* [EXERCISE] Beneath this task are records; print exactly the stretch of them from the line with "593x444 pixels." through the line with "The width and height of the screenshot is (1125, 634).", both ends included.
----------------
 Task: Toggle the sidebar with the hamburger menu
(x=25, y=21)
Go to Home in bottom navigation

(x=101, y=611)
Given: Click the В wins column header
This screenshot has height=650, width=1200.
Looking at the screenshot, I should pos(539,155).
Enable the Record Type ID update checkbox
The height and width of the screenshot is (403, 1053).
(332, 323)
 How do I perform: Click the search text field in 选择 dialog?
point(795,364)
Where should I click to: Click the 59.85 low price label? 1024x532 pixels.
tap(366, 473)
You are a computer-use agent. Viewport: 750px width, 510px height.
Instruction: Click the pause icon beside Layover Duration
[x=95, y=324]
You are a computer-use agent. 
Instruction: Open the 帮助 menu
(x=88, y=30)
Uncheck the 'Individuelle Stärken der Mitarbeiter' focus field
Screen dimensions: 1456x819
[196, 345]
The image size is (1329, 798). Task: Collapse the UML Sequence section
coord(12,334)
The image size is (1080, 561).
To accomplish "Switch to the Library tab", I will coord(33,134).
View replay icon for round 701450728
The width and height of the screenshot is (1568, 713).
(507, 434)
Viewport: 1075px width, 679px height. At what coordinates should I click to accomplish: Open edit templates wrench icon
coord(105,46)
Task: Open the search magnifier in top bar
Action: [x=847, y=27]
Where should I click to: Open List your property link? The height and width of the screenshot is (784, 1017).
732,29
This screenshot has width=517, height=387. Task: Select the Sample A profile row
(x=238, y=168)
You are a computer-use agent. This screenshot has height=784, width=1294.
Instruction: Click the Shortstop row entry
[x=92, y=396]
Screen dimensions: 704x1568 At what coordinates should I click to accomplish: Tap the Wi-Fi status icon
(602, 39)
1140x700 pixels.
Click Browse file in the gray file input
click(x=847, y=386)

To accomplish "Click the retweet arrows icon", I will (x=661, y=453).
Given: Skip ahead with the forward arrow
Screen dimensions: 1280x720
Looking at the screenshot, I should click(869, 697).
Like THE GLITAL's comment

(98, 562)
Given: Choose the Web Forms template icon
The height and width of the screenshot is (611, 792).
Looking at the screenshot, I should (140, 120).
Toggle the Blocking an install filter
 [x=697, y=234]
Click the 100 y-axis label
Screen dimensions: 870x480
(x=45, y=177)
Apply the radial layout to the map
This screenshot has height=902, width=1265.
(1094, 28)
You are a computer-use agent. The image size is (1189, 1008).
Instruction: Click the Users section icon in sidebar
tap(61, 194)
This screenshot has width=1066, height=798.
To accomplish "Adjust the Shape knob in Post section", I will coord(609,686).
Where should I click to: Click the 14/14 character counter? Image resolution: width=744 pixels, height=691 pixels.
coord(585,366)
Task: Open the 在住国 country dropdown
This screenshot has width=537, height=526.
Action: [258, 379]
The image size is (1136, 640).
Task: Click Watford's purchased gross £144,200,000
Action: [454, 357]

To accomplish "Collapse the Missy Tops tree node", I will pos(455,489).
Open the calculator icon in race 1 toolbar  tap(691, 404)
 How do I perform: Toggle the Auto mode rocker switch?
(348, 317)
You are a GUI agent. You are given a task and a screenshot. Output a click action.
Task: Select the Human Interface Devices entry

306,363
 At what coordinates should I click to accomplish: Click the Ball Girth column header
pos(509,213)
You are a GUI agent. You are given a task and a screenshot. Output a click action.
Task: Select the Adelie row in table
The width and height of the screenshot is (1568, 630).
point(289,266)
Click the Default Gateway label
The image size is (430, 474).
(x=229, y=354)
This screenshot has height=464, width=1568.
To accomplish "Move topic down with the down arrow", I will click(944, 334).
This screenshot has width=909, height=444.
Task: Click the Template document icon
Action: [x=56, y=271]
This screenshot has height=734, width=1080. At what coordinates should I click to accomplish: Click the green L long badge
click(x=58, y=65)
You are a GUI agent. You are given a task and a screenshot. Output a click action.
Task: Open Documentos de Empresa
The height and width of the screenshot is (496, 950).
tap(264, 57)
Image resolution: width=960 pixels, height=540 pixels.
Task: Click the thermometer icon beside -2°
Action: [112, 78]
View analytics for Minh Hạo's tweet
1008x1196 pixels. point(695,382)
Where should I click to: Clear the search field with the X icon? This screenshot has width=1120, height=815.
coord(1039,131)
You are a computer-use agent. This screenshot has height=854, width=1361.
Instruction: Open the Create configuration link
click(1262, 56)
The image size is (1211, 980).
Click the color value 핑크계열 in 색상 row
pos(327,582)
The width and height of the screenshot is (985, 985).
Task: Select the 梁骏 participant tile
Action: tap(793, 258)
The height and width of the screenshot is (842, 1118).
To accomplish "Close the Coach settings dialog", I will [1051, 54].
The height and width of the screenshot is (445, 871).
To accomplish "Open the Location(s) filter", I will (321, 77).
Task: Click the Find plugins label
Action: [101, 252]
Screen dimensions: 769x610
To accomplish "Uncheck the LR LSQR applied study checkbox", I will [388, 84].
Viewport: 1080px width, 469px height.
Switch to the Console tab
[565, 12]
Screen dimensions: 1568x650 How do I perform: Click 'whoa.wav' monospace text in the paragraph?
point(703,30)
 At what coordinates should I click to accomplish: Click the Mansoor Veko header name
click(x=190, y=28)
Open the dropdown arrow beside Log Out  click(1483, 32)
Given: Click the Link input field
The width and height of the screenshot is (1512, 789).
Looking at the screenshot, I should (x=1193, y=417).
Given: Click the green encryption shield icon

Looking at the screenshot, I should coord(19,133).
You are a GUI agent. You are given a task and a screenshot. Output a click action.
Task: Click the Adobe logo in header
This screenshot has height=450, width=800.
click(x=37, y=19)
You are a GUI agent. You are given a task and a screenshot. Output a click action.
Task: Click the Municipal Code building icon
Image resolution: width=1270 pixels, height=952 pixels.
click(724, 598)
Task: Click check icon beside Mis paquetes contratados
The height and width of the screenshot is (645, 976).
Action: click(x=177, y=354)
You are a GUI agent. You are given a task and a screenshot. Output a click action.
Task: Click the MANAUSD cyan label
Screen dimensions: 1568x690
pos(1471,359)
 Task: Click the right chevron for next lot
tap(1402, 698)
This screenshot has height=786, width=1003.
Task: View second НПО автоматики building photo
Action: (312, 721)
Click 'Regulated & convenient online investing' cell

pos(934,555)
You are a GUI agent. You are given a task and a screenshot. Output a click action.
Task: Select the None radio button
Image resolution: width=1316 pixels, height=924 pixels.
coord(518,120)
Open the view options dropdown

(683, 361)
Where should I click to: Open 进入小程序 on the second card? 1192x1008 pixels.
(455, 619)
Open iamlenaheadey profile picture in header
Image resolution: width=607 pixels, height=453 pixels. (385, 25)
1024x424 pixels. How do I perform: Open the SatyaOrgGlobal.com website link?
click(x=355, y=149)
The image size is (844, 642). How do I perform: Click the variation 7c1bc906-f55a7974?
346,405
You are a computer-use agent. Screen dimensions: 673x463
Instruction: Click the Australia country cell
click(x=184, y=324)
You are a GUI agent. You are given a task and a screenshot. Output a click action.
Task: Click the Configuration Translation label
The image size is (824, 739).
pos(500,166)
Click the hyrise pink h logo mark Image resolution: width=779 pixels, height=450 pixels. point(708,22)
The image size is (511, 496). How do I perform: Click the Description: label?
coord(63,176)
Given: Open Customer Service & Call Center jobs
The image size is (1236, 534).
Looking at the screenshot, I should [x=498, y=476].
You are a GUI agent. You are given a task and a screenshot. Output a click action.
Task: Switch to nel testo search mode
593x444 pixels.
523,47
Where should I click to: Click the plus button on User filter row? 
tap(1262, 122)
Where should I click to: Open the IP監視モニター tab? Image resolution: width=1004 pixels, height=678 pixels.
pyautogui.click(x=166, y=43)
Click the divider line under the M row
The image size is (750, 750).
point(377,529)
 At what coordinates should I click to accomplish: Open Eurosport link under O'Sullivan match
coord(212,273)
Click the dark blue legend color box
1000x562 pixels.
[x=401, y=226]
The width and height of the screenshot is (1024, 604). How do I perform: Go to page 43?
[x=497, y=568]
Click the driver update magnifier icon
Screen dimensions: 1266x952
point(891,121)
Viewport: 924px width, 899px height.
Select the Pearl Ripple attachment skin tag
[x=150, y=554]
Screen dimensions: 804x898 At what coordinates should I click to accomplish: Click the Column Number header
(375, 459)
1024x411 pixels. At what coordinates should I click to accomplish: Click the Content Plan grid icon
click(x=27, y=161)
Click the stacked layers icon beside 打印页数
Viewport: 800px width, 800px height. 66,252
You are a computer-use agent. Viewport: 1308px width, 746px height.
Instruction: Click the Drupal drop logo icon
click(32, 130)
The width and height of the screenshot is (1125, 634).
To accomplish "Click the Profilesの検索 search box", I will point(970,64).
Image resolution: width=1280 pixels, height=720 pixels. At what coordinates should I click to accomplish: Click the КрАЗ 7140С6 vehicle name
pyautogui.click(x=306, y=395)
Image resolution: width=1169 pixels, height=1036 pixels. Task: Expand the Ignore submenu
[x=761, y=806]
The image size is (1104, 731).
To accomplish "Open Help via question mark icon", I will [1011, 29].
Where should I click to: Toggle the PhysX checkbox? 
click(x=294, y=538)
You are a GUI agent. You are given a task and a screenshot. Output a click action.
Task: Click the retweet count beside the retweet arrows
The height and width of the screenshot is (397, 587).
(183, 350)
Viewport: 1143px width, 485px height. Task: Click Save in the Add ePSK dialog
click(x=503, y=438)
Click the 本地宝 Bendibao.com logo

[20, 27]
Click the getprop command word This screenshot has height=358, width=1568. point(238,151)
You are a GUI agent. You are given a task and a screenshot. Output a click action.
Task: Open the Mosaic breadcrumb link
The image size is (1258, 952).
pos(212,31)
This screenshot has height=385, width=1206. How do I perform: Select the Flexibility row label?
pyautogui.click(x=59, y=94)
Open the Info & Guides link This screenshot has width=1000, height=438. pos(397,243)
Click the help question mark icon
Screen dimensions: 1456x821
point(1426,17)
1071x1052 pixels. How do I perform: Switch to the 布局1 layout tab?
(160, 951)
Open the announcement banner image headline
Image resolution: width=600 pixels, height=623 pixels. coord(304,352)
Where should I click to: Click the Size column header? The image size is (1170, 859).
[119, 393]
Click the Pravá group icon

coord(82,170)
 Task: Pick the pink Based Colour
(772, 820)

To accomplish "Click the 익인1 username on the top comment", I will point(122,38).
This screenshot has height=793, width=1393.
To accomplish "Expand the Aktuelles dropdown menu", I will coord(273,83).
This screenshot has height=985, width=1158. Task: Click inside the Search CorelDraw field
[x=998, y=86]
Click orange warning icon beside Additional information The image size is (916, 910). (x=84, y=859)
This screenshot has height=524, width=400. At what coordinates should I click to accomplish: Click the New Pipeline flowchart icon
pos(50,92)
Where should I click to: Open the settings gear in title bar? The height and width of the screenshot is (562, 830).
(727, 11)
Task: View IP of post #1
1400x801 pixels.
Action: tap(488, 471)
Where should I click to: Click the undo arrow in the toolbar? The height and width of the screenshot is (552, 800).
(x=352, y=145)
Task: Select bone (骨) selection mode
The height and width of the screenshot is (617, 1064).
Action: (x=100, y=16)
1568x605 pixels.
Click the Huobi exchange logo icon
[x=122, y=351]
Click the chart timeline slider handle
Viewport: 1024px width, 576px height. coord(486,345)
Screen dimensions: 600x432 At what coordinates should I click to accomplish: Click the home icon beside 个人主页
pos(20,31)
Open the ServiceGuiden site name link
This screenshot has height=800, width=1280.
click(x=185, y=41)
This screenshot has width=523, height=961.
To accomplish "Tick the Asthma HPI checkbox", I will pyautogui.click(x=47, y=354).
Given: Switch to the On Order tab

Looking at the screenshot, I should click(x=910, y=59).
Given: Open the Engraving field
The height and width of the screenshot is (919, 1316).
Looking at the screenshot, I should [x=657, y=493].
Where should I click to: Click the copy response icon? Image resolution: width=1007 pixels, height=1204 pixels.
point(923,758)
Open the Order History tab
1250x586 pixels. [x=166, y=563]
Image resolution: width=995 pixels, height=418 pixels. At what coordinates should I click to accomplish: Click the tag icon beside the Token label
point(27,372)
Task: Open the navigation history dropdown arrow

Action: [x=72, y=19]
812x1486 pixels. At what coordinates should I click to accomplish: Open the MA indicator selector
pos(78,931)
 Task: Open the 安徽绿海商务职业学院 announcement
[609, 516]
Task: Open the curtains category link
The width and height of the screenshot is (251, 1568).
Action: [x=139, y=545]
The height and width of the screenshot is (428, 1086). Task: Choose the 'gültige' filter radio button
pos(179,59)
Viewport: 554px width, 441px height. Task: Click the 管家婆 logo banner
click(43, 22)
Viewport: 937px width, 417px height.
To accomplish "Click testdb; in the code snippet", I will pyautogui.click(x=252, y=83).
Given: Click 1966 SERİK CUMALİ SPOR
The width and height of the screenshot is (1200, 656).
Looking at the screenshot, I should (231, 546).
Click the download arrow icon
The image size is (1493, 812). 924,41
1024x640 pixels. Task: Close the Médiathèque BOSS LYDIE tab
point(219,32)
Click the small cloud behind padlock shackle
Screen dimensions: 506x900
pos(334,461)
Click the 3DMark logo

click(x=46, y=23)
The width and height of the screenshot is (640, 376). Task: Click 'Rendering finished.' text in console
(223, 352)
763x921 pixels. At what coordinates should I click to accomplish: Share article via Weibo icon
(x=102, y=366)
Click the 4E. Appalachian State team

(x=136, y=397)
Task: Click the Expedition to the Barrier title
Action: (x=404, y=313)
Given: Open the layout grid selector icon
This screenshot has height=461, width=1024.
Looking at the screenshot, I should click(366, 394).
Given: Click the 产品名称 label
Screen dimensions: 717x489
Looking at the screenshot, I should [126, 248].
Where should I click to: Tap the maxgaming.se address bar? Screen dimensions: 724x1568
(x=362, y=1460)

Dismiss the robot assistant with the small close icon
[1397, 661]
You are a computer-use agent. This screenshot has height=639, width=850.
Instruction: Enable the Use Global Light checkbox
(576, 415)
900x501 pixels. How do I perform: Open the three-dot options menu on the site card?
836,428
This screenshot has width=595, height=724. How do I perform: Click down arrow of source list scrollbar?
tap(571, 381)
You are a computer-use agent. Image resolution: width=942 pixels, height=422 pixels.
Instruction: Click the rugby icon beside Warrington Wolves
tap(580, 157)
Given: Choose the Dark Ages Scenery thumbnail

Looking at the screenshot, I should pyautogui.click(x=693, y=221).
----------------
* [RESULT FOR THIS TASK]
593x444 pixels.
523,47
Where should I click to: Click the plus button on User filter row? 
tap(1262, 122)
Where should I click to: Open the IP監視モニター tab? Image resolution: width=1004 pixels, height=678 pixels.
pyautogui.click(x=166, y=43)
Click the divider line under the M row
The image size is (750, 750).
point(377,529)
 At what coordinates should I click to accomplish: Open Eurosport link under O'Sullivan match
coord(212,273)
Click the dark blue legend color box
1000x562 pixels.
[x=401, y=226]
The width and height of the screenshot is (1024, 604). How do I perform: Go to page 43?
[x=497, y=568]
Click the driver update magnifier icon
Screen dimensions: 1266x952
point(891,121)
Viewport: 924px width, 899px height.
Select the Pearl Ripple attachment skin tag
[x=150, y=554]
Screen dimensions: 804x898 At what coordinates should I click to accomplish: Click the Column Number header
(375, 459)
1024x411 pixels. At what coordinates should I click to accomplish: Click the Content Plan grid icon
click(x=27, y=161)
Click the stacked layers icon beside 打印页数
Viewport: 800px width, 800px height. 66,252
You are a computer-use agent. Viewport: 1308px width, 746px height.
Instruction: Click the Drupal drop logo icon
click(32, 130)
The width and height of the screenshot is (1125, 634).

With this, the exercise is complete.